Problem
Begin at the first line of the records below and, please, give each line again exactly until the line with "Privacidad (290, 1101)" is included.

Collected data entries
*** Begin section ***

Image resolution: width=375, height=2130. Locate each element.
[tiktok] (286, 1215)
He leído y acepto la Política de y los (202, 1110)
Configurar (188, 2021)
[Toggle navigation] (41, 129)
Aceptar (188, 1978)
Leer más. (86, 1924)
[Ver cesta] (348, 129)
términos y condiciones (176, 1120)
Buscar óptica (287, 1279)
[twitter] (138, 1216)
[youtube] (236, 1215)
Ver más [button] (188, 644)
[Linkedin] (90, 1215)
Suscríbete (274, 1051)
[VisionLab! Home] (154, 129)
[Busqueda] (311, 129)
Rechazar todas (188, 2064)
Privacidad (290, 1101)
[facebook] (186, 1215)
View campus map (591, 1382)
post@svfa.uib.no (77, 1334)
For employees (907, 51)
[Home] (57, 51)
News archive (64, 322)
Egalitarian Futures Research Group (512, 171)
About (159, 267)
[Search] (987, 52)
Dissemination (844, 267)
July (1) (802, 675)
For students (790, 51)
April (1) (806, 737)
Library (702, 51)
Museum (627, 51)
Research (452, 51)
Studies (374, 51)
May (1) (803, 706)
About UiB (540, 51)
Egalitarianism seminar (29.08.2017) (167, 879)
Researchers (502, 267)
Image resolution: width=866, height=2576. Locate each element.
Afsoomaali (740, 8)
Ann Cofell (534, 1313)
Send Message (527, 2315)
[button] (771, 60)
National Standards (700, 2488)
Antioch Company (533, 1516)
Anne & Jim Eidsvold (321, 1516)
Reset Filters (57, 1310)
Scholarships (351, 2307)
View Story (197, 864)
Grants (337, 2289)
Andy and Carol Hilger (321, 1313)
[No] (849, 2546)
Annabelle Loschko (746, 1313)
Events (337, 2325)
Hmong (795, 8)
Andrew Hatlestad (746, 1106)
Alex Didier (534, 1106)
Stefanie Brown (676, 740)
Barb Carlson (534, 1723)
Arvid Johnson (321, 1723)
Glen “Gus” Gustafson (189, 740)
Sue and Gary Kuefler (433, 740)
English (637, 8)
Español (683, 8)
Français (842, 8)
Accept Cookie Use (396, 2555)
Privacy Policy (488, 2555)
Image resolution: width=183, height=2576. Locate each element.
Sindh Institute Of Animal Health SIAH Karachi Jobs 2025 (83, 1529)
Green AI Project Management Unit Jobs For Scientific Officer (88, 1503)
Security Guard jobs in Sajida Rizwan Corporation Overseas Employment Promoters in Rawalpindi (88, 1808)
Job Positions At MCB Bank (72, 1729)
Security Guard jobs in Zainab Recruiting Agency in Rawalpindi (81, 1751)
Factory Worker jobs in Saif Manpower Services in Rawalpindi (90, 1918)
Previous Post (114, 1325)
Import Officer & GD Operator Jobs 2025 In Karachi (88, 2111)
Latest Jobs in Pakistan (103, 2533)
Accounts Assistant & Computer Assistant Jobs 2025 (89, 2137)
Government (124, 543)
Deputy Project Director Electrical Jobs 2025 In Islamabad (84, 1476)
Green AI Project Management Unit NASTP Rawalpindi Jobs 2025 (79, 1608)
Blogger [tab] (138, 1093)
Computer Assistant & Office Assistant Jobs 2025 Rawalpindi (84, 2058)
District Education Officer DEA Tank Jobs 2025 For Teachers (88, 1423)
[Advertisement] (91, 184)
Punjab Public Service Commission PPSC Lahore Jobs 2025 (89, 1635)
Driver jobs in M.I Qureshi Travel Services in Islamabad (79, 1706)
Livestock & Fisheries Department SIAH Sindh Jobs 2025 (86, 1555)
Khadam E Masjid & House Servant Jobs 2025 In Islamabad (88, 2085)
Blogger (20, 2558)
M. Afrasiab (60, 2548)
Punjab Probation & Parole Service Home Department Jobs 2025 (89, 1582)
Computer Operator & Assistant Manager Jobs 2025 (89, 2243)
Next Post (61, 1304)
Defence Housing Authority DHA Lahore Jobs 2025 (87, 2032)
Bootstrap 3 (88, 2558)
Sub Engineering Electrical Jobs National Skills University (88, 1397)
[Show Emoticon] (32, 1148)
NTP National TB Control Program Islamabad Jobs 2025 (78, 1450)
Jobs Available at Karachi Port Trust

*** End section ***

Expected output
Image resolution: width=375, height=2130. Locate each element.
[tiktok] (286, 1215)
He leído y acepto la Política de y los (202, 1110)
Configurar (188, 2021)
[Toggle navigation] (41, 129)
Aceptar (188, 1978)
Leer más. (86, 1924)
[Ver cesta] (348, 129)
términos y condiciones (176, 1120)
Buscar óptica (287, 1279)
[twitter] (138, 1216)
[youtube] (236, 1215)
Ver más [button] (188, 644)
[Linkedin] (90, 1215)
Suscríbete (274, 1051)
[VisionLab! Home] (154, 129)
[Busqueda] (311, 129)
Rechazar todas (188, 2064)
Privacidad (290, 1101)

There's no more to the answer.